A broad set of social and economic forces pushed women into the work force. From the 1960s onward, women flooded into higher education and began to marry later.

Goldin said a typical female college graduate born in the mid 1960s married at 26, three years later than the typical female college graduate born in the early 1950s.

This alone had large-scale implications for women's ability to work. Many families delayed the arrival of their first child. Today, about 43 percent of women 25 to 29 have children younger than 6, compared with about 71 percent of women in that group in the 1960s.

Further along in years, women's participation in the labor force is being restrained by a side effect of delayed motherhood: a jump in 30-something mothers with toddlers.

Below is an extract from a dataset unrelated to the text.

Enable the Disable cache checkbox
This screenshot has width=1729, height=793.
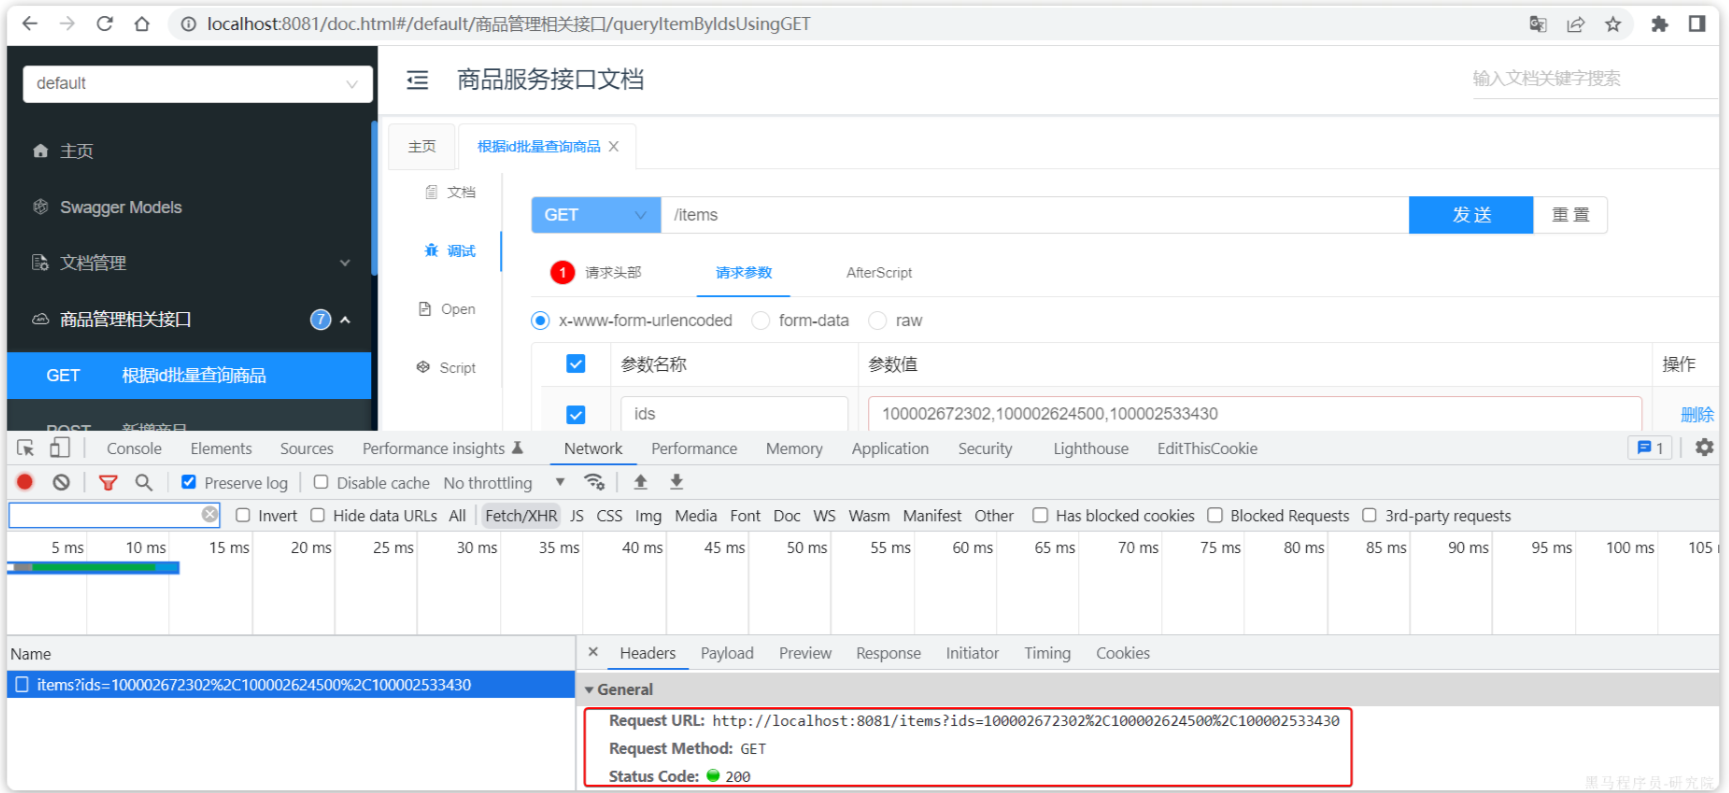pos(320,482)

By 2004, about 37 percent of women ages 33 to 37 had children younger than 6, compared with 28 percent in 1979.

Most women, even those with young children, need to work. Many more want to.

But those who kept working are torn. Catherine Stallings, 34, returned to her job in the communications department of New York University's medical center last month because she could not afford not to. Dealing with work and her 5-month-old daughter, Riley, has been stressful for her and her husband.

"Usually, we are so tired we pass out around 10 or so," Stallings said. "And my job is not a career-track job."

Some economists argue that it is premature to conclude that the gender revolution in the workplace has reached its limit. Yet for the participation rates of women to rise significantly, they agree, mothers may have to give up more of the household burden.

There may be yet another, more subtle reason women choose to leave a traditional job.

Jewly Youschak chairs the Women's Council of the St. Petersburg Area Chamber of Commerce, and with her husband, Dennis, owns and operates the Inn at the Bay bed and breakfast.

She maintains many women are leaving the work force partly because corporate America has changed. For the worse.

"You see ethics that rub against your grain," she said. "In your core, you know those ethics are wrong.

"I left the airline industry with my husband because we saw things we didn't like, and we wanted to control our priorities and beliefs."

When they can, Youschak said, many of those women start businesses.

"The bottom line is that you have to protect you and your family, and corporate America isn't doing that anymore."

Times staff writer Tom Zucco contributed to this story, which used information from the New York Times.